Khái niệm cốt lõi
This empirical study comprehensively evaluates the performance of low-bit quantized LLAMA3 models across a range of post-training quantization and LoRA-finetuning techniques, revealing significant challenges in maintaining model accuracy at ultra-low bit-widths.
Tóm tắt
This study provides a comprehensive evaluation of the performance of low-bit quantized LLAMA3 models, the latest and most powerful open-source large language model series from Meta. The authors explore a wide range of post-training quantization (PTQ) and LoRA-finetuning (LoRA-FT) techniques, covering bit-widths from 1 to 8 bits and utilizing diverse evaluation datasets.
Key highlights:
- PTQ methods like RTN, GPTQ, AWQ, QuIP, PB-LLM, DB-LLM, and BiLLM are evaluated on LLAMA3-8B and LLAMA3-70B models.
- LoRA-FT methods like QLoRA and IR-QLoRA are also assessed on LLAMA3-8B.
- The results indicate that while LLAMA3 models demonstrate superior performance after quantization, there is significant degradation, especially at ultra-low bit-widths (⩽2 bits).

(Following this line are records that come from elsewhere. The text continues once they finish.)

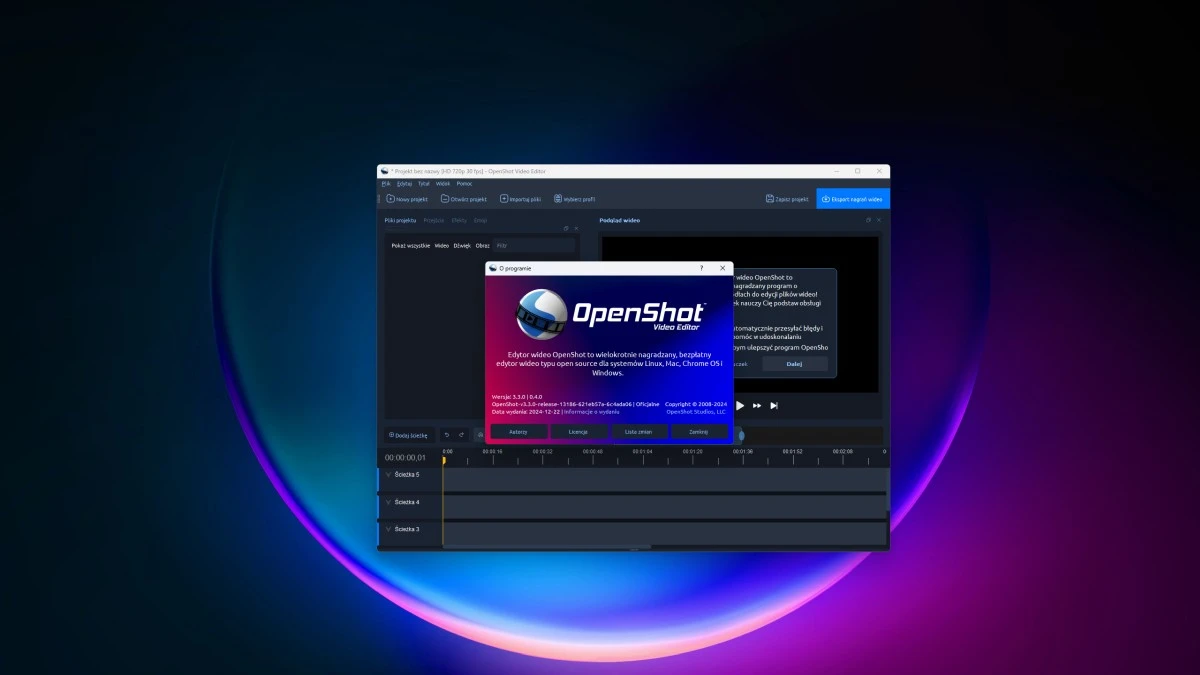Click the redo arrow in timeline toolbar

[x=461, y=435]
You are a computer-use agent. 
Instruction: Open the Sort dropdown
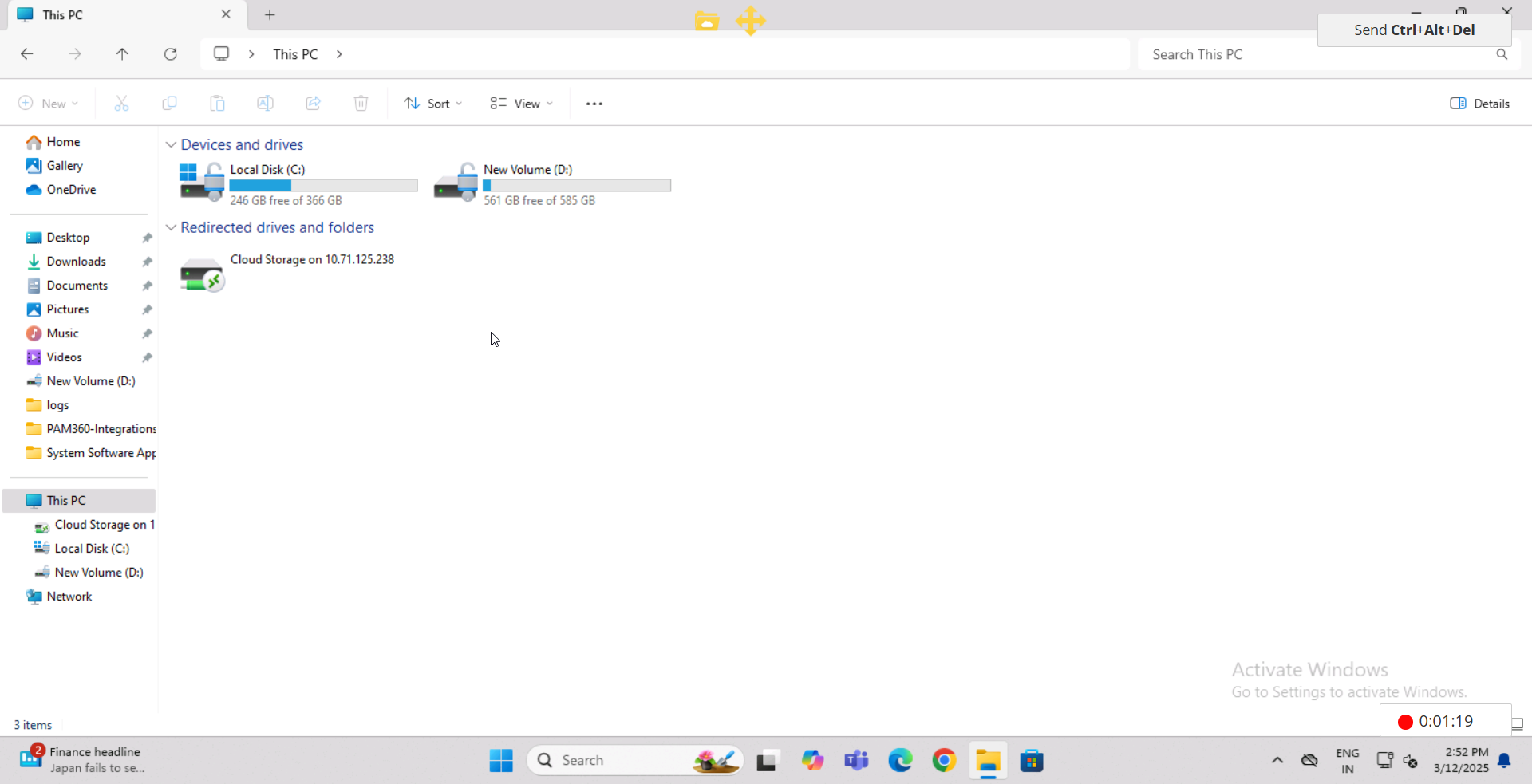pyautogui.click(x=432, y=103)
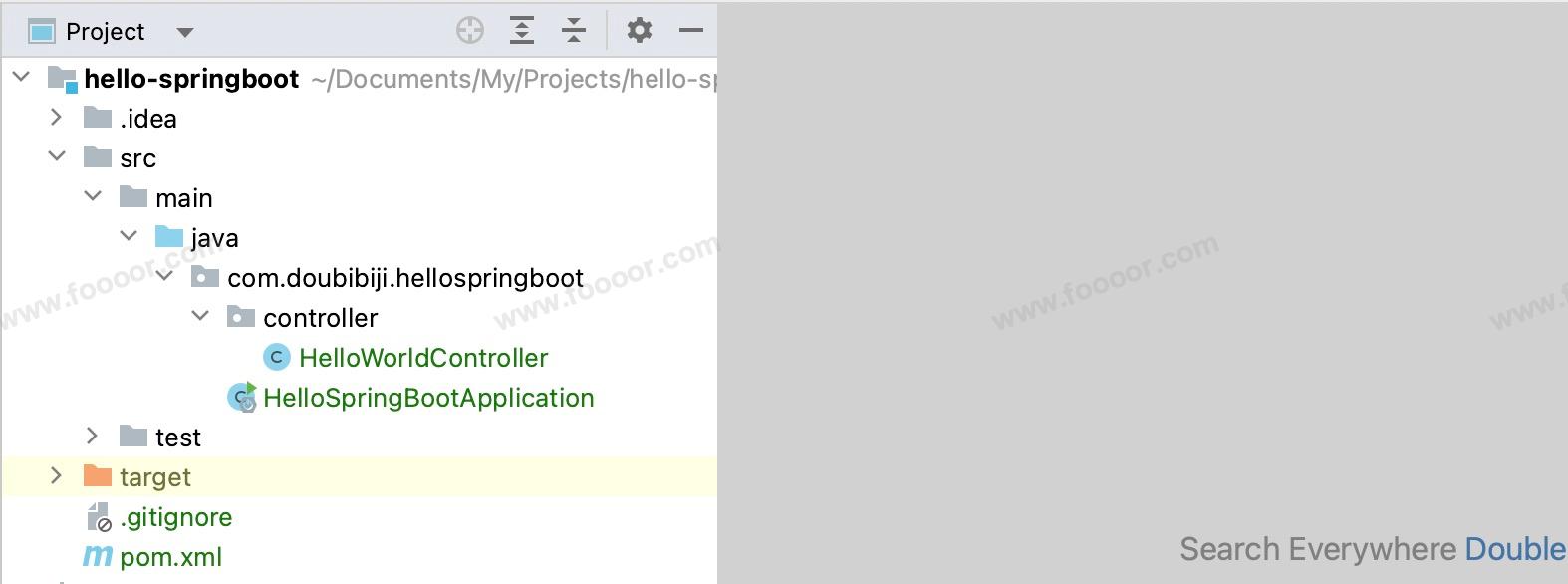Expand the target folder chevron
The image size is (1568, 584).
point(57,476)
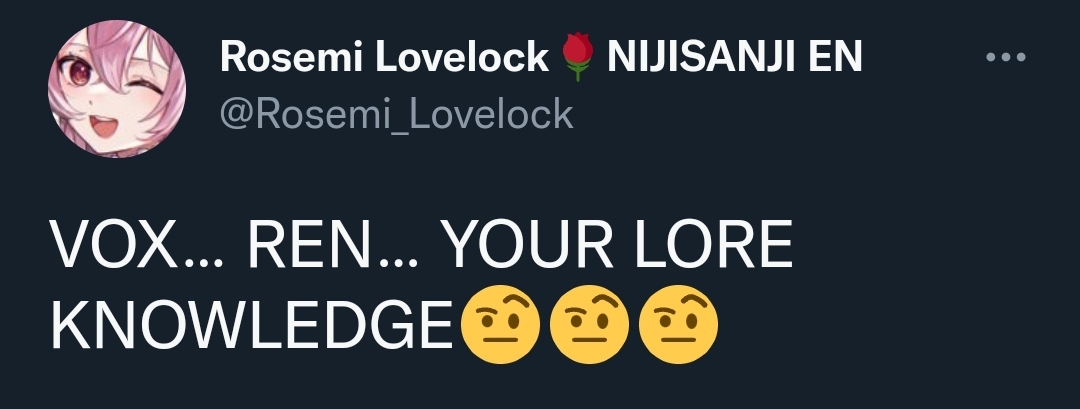Click the leftmost raised-eyebrow emoji
This screenshot has width=1080, height=409.
click(x=500, y=324)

- The LLAMA3-70B model shows more robustness to quantization compared to LLAMA3-8B.
- LoRA-FT quantization methods are unable to compensate for the performance loss caused by quantization, in contrast to previous findings on LLAMA1 and LLAMA2.
- The study highlights the need for new quantization paradigms to bridge the performance gap between original and quantized LLAMA3 models, especially at low bit-widths.
The authors have made the project and quantized LLAMA3 models publicly available, aiming to advance research in LLM quantization and enable practical deployment of LLAMA3 in resource-constrained environments.
Thống kê
LLAMA3-8B model achieves perplexity of 6.1, CommonSenseQA accuracy of 9.2%, and average accuracy of 68.6% on the evaluation datasets in the original FP16 precision.
4-bit quantized LLAMA3-8B with GPTQ method achieves perplexity of 6.5, CommonSenseQA accuracy of 10.4%, and average accuracy of 67.3% on the evaluation datasets.
2-bit quantized LLAMA3-8B with BiLLM method achieves perplexity of 28.3, CommonSenseQA accuracy of 290.0%, and average accuracy of 37.9% on the evaluation datasets.
4-bit LoRA-FT quantized LLAMA3-8B with QLoRA method achieves average MMLU accuracy of 56.7%, which is lower than the 4-bit counterpart without LoRA-FT (62.5%).
Trích dẫn
"Our experiment results indicate that LLAMA3 still suffers non-negligent degradation in these scenarios, especially in ultra-low bit-width. This highlights the significant performance gap under low bit-width that needs to be bridged in future developments."
"Despite the significant drop from quantization that cannot be compensated by finetuning, 4-bit LoRA-FT quantized LLAMA3-8B significantly outperforms LLAMA1-7B and LLAMA2-7B under various quantization methods."